Segment Start: WORKING DATA

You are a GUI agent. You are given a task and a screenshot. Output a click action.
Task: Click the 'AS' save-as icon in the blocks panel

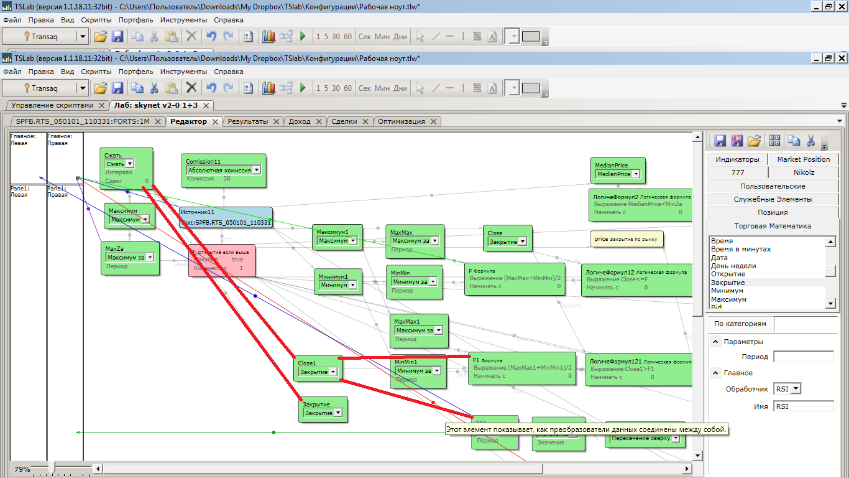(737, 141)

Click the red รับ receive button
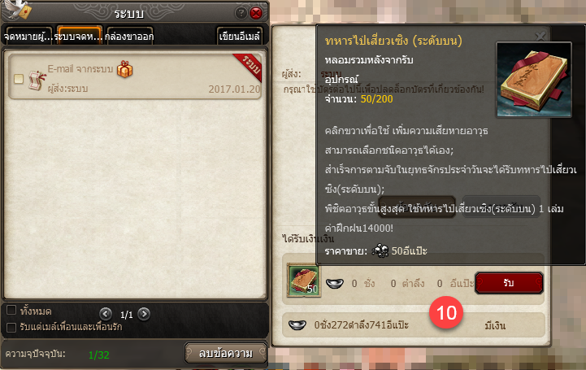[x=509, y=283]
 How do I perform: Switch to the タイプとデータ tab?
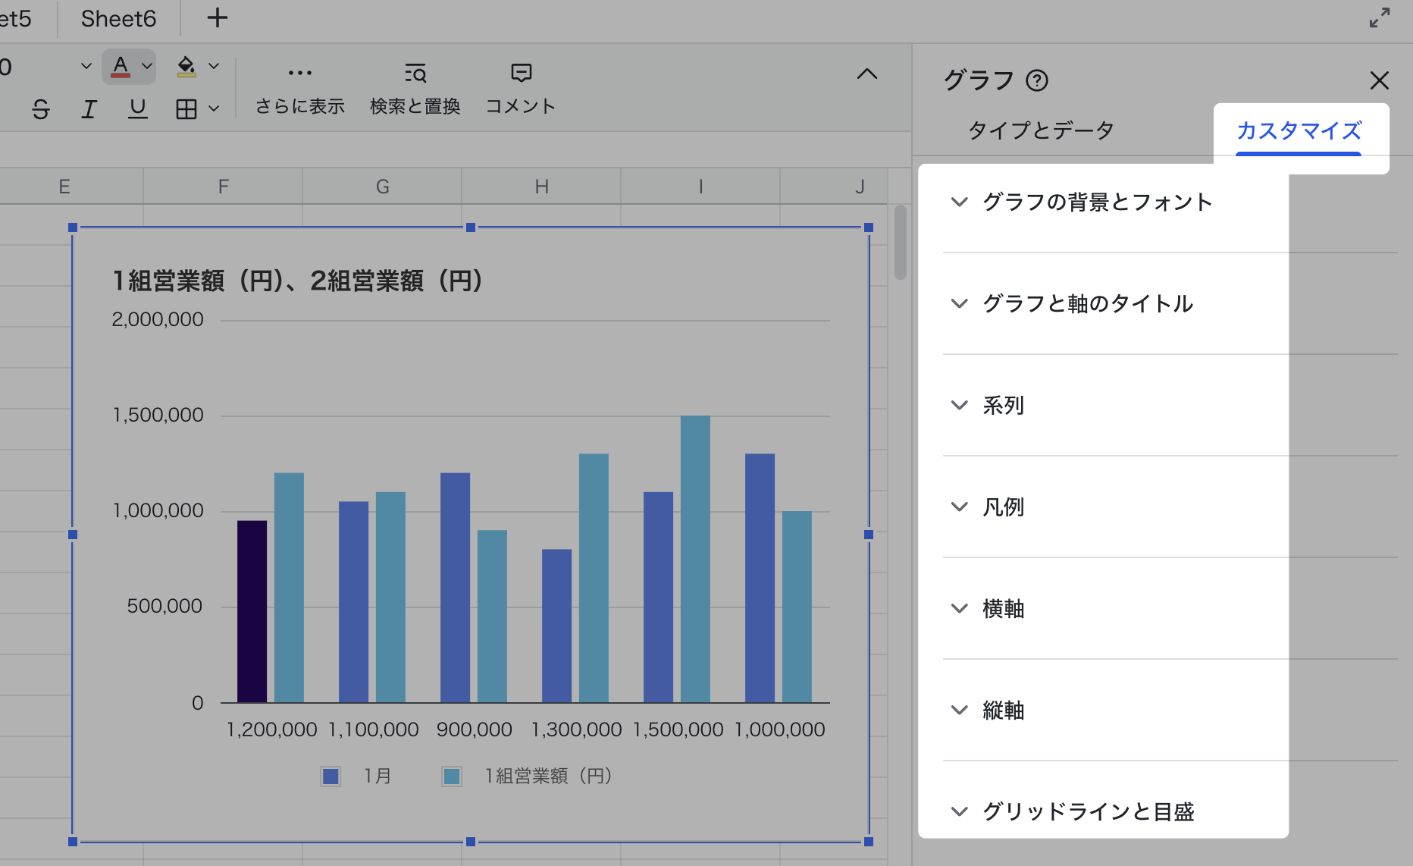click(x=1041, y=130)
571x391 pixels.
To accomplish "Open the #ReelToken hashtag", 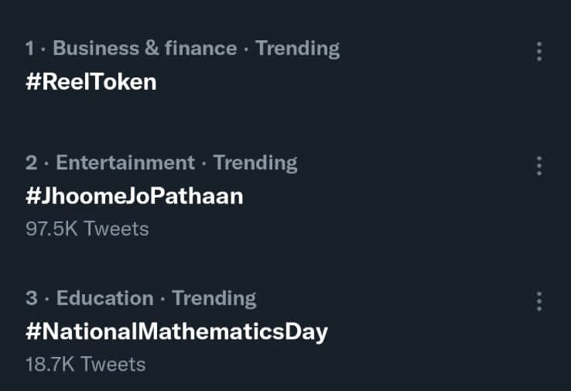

Segment End: WORKING DATA

Please repeat all of the data exactly, excluding images.

You are a GUI agent. You are given a task and a screenshot. Output a click action.
Task: Click the 'AS' save-as icon in the blocks panel

(737, 141)

Click the red รับ receive button
[x=509, y=283]
 How do I perform: Switch to the タイプとデータ tab?
click(x=1041, y=130)
571x391 pixels.
To accomplish "Open the #ReelToken hashtag", 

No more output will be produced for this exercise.